ACTION ITEM: A faithful, word-for-word transcription of all the data is what is needed.

+ + +

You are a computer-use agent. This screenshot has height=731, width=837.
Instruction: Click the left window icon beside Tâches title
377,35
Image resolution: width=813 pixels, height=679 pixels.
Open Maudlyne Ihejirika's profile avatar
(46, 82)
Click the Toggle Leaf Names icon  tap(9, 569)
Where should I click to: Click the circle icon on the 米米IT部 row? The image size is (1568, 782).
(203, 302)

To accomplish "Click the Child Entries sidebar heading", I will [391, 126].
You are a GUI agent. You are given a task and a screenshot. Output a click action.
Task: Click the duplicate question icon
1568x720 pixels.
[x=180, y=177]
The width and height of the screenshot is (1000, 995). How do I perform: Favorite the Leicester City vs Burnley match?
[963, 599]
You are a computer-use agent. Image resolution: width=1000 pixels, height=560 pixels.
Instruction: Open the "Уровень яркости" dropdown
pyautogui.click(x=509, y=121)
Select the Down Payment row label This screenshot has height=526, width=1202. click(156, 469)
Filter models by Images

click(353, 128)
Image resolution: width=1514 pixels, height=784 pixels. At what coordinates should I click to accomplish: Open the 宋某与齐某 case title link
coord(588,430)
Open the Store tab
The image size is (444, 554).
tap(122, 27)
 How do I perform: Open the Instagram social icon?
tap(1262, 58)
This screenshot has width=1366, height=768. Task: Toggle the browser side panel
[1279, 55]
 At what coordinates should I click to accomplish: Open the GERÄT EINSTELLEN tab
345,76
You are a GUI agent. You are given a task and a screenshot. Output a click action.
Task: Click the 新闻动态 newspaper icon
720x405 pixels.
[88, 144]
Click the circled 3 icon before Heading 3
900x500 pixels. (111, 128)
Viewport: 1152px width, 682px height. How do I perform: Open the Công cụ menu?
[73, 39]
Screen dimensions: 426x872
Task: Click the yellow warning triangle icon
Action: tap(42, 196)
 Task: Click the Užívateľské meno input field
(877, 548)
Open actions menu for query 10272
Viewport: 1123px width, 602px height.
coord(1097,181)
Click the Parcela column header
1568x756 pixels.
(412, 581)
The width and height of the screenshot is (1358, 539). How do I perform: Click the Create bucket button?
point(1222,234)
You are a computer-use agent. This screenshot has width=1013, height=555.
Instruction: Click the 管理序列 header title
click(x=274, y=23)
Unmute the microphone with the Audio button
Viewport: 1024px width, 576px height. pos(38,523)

+ + +

RESPONSE TO THIS TASK:
You are a computer-use agent. This screenshot has height=731, width=837.
Instruction: Click the left window icon beside Tâches title
377,35
Image resolution: width=813 pixels, height=679 pixels.
Open Maudlyne Ihejirika's profile avatar
(46, 82)
Click the Toggle Leaf Names icon  tap(9, 569)
Where should I click to: Click the circle icon on the 米米IT部 row? The image size is (1568, 782).
(203, 302)

To accomplish "Click the Child Entries sidebar heading", I will [391, 126].
You are a GUI agent. You are given a task and a screenshot. Output a click action.
Task: Click the duplicate question icon
1568x720 pixels.
[x=180, y=177]
The width and height of the screenshot is (1000, 995). How do I perform: Favorite the Leicester City vs Burnley match?
[963, 599]
You are a computer-use agent. Image resolution: width=1000 pixels, height=560 pixels.
Instruction: Open the "Уровень яркости" dropdown
pyautogui.click(x=509, y=121)
Select the Down Payment row label This screenshot has height=526, width=1202. click(156, 469)
Filter models by Images

click(353, 128)
Image resolution: width=1514 pixels, height=784 pixels. At what coordinates should I click to accomplish: Open the 宋某与齐某 case title link
coord(588,430)
Open the Store tab
The image size is (444, 554).
tap(122, 27)
 How do I perform: Open the Instagram social icon?
tap(1262, 58)
This screenshot has width=1366, height=768. Task: Toggle the browser side panel
[1279, 55]
 At what coordinates should I click to accomplish: Open the GERÄT EINSTELLEN tab
345,76
You are a GUI agent. You are given a task and a screenshot. Output a click action.
Task: Click the 新闻动态 newspaper icon
720x405 pixels.
[88, 144]
Click the circled 3 icon before Heading 3
900x500 pixels. (111, 128)
Viewport: 1152px width, 682px height. How do I perform: Open the Công cụ menu?
[73, 39]
Screen dimensions: 426x872
Task: Click the yellow warning triangle icon
Action: tap(42, 196)
 Task: Click the Užívateľské meno input field
(877, 548)
Open actions menu for query 10272
Viewport: 1123px width, 602px height.
coord(1097,181)
Click the Parcela column header
1568x756 pixels.
(412, 581)
The width and height of the screenshot is (1358, 539). How do I perform: Click the Create bucket button?
point(1222,234)
You are a computer-use agent. This screenshot has width=1013, height=555.
Instruction: Click the 管理序列 header title
click(x=274, y=23)
Unmute the microphone with the Audio button
Viewport: 1024px width, 576px height. pos(38,523)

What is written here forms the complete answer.